Python script that processes documents in Hebrew and uses YAP software written by the Bar Ilan University.
To run the script, download this repository and add all the files from the YAP repository. The main.py script must be run by python 3.
All the files are inside the folder named docs. Inside the docs folder there is a folder called Clean_Punctuation where there are 30K articles in Hebrew First, the script converts those articles into tokens with which it will later be able to perform the natural language processing (NLP). Creating tokens in Hebrew is not an easy task, so we used a tool written by the Bar Ilan University called YAP.
Examples of converting a word to a token in Hebrew: The word "כשאכלתי" will be converted to the words "כש" "אכל" "תי" when the root of the word will be "אכל".
Since YAP is software and not a library for Python, it was necessary for our script to know how to convert the articles according to the requirements of YAP, run YAP and read its products and then convert back to files. For each article we built two file types and put them in folders named type_1 and type_2.

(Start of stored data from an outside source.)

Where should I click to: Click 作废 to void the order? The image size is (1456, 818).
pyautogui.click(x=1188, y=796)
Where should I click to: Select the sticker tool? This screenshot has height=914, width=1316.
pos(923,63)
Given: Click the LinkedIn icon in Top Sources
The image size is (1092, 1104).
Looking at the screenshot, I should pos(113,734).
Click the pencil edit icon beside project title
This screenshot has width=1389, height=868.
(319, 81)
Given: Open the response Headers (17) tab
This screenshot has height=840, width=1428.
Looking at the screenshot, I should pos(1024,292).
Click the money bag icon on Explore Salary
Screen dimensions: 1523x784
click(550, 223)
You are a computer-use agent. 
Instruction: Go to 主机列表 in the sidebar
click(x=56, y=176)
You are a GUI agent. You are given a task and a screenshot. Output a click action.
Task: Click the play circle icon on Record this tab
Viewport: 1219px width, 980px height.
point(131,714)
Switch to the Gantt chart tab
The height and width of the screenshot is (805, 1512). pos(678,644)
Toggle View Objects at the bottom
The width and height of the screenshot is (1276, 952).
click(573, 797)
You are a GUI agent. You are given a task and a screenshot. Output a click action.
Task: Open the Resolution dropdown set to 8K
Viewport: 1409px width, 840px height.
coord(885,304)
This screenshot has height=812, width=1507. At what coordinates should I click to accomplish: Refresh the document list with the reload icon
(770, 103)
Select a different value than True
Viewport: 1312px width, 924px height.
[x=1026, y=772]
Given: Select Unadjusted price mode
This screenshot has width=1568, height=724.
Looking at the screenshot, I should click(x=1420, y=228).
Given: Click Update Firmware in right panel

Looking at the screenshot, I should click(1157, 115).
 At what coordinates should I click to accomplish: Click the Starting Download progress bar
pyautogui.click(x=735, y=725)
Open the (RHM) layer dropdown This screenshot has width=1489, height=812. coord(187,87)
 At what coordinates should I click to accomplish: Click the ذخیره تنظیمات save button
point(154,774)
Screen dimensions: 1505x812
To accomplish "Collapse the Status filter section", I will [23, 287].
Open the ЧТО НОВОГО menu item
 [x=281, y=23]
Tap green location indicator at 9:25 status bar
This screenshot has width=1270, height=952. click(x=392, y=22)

For example, for the sentence
"אתמול כשאכלתי ארוחה טובה ראיתי כמה נקודות על הקיר"
The options will be:
1:אכל ארוחה טוב ראה כמה נקודה על קיר
2:אתמול כש אכל תי ארוחה טוב ה ראה תי כמה נקודה ות על ה קיר
So in the first type we do not omit words like "כש" and in the second type we do not omit them. (In the second example we also added the characters @@ before the beginning of a certain word and && at the end for example: "&&כש אכל תי@@").